### CONSIGNE
Rédigez la suite du texte consacré à l'assassinat des journalistes Ghislaine Dupont et Claude Verlon, en reprenant après sa dernière phrase.

### TEXTE D'ÉTUDE

L’assassinat des journalistes Ghislaine Dupont et Claude Verlon le 2 novembre 2013, près de Kidal, soulève des suspicions. En effet, dans un communiqué, Reporters sans frontières (Rsf) note que «le rôle des forces françaises dans le déroulé des événements reste à établir». Ce qui pousse Rsf à demander que «l’enquête fasse toute la lumière sur le déroulé des événements». En effet, cinq ans et demi après les faits, une enquête publiée par leurs collègues de Rfi remet en cause la version des événements donnée par l’Armée française. Cette investigation indépendante menée par la Rédaction des victimes révèle, entre autres, «l’implication directe des forces spéciales françaises dans la poursuite du groupe ayant kidnappé, puis assassiné deux journalistes français». Une version en totale contradiction avec la version officielle servie par l’Armée française.

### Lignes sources
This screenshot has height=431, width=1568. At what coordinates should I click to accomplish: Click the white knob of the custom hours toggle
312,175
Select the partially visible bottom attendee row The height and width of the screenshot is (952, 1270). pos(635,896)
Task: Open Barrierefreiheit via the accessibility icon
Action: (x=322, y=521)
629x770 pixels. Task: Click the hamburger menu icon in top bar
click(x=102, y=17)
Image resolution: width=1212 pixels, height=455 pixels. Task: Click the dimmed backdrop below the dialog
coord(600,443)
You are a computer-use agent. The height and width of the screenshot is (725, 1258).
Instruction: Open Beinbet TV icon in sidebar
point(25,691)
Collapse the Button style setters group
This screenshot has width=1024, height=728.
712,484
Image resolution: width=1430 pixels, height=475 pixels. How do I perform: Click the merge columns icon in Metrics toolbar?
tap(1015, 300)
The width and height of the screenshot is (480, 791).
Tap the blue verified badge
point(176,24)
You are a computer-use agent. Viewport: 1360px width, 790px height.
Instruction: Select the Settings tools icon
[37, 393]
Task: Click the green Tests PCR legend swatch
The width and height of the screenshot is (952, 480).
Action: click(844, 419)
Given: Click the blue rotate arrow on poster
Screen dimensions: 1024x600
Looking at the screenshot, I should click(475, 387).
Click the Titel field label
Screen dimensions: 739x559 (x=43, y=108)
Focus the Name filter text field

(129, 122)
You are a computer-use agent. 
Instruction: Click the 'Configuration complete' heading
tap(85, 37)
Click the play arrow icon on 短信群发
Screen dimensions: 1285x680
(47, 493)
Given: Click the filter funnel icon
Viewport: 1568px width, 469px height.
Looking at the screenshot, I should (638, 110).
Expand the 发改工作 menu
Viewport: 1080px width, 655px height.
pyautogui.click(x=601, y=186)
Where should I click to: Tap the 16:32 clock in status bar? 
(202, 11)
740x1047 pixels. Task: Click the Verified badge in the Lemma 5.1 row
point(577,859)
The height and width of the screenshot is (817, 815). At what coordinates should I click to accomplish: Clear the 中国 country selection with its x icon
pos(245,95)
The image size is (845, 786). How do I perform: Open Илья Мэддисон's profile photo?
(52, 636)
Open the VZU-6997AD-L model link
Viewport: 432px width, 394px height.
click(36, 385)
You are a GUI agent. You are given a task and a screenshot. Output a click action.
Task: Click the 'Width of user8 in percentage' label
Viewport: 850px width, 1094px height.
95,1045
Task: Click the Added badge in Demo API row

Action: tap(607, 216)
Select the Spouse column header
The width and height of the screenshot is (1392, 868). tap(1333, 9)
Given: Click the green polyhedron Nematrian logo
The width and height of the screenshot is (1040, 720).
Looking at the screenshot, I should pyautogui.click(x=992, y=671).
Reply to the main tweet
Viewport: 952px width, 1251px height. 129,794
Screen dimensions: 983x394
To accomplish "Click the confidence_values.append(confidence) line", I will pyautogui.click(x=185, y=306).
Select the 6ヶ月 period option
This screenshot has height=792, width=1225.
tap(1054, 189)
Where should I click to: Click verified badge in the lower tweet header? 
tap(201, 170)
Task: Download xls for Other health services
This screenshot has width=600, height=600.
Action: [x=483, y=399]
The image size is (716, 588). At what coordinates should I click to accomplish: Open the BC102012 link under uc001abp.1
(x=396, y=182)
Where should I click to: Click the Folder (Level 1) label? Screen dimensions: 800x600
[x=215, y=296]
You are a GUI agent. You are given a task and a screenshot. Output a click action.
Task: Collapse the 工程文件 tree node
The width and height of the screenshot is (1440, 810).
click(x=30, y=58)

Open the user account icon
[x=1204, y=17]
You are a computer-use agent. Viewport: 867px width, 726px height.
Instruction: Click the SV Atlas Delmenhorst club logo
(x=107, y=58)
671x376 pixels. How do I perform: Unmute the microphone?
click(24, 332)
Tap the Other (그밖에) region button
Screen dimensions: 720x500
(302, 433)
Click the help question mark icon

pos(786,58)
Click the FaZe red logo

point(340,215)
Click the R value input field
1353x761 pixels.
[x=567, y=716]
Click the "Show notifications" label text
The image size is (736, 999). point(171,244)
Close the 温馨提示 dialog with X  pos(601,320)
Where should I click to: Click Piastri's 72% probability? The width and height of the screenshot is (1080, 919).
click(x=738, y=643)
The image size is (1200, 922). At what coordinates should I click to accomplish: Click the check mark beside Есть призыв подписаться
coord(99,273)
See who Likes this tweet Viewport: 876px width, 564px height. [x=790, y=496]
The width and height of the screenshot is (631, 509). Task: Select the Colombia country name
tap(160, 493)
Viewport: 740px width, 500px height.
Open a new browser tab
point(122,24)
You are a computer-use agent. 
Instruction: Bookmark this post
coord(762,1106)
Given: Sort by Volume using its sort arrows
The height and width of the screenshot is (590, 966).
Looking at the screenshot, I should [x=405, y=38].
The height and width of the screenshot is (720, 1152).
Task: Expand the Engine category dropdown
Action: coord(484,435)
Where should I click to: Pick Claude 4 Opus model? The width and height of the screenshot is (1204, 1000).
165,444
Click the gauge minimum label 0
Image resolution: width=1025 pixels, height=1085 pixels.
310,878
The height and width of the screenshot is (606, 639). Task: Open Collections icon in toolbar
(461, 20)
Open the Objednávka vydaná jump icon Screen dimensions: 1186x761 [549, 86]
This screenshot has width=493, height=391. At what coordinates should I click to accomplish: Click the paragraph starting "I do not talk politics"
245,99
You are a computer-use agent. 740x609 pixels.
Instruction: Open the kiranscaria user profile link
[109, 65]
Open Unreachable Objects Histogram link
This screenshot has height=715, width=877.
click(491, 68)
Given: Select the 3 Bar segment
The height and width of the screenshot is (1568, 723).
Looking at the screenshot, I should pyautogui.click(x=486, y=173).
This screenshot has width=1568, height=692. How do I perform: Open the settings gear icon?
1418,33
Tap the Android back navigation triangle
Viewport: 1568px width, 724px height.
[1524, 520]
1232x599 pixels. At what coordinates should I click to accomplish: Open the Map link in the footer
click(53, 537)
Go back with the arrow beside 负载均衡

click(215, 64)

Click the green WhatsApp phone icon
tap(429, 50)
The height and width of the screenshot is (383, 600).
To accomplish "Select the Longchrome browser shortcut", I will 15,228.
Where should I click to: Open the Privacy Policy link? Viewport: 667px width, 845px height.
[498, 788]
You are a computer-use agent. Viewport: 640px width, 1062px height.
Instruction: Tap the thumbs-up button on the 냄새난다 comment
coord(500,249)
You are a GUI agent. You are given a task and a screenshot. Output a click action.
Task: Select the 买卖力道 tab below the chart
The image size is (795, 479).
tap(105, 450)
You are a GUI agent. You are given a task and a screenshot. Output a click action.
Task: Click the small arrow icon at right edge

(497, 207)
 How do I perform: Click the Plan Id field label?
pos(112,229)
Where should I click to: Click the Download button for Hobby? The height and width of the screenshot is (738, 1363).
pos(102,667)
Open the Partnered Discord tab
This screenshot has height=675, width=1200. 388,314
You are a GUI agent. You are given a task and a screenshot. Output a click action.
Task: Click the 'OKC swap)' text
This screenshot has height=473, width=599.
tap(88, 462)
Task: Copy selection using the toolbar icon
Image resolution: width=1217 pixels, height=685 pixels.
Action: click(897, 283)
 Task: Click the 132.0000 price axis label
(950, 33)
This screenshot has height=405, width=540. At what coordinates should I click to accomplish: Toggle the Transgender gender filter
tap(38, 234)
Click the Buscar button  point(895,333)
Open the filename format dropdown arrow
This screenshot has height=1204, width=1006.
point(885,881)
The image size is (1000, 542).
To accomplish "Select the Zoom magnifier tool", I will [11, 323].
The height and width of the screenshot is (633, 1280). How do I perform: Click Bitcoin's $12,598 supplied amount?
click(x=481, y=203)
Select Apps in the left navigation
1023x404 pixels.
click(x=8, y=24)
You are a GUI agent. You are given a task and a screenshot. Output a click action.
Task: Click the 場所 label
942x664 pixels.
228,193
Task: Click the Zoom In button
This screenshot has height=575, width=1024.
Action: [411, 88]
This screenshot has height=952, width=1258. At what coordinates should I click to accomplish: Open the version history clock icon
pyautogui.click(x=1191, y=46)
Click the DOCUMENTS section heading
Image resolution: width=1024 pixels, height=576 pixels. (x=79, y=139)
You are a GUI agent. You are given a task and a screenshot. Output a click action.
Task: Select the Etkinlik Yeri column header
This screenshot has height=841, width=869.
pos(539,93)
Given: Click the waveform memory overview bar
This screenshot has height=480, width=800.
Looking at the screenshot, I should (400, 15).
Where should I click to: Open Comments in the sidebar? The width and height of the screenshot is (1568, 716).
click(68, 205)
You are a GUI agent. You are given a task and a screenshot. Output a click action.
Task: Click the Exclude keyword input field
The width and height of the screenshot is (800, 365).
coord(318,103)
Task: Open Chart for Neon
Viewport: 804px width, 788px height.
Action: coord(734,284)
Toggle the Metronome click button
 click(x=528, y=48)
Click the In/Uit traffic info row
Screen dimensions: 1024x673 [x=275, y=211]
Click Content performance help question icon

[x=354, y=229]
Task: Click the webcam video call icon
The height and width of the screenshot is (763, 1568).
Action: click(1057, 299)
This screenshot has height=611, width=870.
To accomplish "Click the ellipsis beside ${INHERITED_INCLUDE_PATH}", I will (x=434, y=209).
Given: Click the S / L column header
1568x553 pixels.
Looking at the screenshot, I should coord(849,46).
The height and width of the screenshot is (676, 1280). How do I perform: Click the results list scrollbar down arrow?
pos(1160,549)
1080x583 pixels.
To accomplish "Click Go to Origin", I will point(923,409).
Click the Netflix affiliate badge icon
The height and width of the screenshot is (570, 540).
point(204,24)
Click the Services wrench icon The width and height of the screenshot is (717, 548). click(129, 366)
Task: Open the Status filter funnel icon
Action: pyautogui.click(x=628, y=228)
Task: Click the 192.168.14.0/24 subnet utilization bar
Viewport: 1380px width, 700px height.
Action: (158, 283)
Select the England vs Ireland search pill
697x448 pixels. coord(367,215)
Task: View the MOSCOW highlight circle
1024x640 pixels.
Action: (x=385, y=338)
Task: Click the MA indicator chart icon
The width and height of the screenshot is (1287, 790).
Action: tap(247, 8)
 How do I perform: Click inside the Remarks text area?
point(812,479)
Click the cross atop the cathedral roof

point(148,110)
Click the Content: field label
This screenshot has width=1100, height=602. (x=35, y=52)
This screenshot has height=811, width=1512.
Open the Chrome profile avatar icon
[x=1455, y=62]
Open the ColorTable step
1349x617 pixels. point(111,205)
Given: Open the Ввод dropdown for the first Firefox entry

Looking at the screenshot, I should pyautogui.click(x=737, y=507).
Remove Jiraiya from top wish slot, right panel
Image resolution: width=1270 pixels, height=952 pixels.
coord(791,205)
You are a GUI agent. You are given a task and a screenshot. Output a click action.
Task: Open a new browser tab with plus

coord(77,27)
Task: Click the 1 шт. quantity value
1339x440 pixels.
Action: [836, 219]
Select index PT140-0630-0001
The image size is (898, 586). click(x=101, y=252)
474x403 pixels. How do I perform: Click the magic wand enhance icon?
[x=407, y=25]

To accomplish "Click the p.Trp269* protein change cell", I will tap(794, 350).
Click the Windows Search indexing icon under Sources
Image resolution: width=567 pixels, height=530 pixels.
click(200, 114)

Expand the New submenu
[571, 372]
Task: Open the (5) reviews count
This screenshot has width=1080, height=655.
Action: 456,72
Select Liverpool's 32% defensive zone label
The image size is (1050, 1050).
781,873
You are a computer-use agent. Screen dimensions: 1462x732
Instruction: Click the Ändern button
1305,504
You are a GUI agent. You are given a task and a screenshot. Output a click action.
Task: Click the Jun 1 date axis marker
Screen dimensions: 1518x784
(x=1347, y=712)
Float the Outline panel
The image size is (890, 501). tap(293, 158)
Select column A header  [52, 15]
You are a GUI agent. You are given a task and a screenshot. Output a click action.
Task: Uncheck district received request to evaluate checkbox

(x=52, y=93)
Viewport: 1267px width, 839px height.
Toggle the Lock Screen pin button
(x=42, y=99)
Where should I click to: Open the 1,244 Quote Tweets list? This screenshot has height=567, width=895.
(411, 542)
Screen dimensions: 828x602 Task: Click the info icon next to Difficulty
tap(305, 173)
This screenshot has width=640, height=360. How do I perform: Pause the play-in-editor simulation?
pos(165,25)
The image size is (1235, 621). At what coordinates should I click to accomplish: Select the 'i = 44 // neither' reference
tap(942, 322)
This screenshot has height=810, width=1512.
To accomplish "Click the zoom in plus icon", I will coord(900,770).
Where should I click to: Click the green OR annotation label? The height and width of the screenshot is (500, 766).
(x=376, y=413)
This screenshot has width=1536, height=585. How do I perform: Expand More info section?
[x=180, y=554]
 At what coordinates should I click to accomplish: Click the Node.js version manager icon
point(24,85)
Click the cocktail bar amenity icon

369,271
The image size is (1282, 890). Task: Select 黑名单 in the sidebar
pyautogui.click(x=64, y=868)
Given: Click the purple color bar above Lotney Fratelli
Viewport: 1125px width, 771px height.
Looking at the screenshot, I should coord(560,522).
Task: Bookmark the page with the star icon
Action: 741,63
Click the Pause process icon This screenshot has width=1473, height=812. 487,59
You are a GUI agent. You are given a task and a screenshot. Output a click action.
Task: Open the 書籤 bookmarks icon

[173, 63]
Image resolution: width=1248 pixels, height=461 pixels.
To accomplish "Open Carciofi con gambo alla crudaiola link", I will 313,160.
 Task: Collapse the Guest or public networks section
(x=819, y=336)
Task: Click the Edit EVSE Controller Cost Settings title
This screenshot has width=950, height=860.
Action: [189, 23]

### RÉPONSE
Quel rôle les forces françaises ont-elles joué le 2 novembre 2013 lorsque les journalistes Ghislaine Dupont et Claude Verlon furent assassinés ? Une question dont la réponse dévoile «le secret défense».
La version des journalistes révèle notamment «l’implication directe des forces spéciales françaises, voire d’un hélicoptère décrit par une source au sein des services de renseignements comme le premier à arriver sur les lieux». Dans la même veine, les témoignages de djihadistes ayant été en contact avec le commanditaire de l’enlèvement obtenus par la radio française font également état «d’une poursuite en hélicoptère du commando ayant enlevé les deux journalistes et d’un «accrochage» avec les forces françaises».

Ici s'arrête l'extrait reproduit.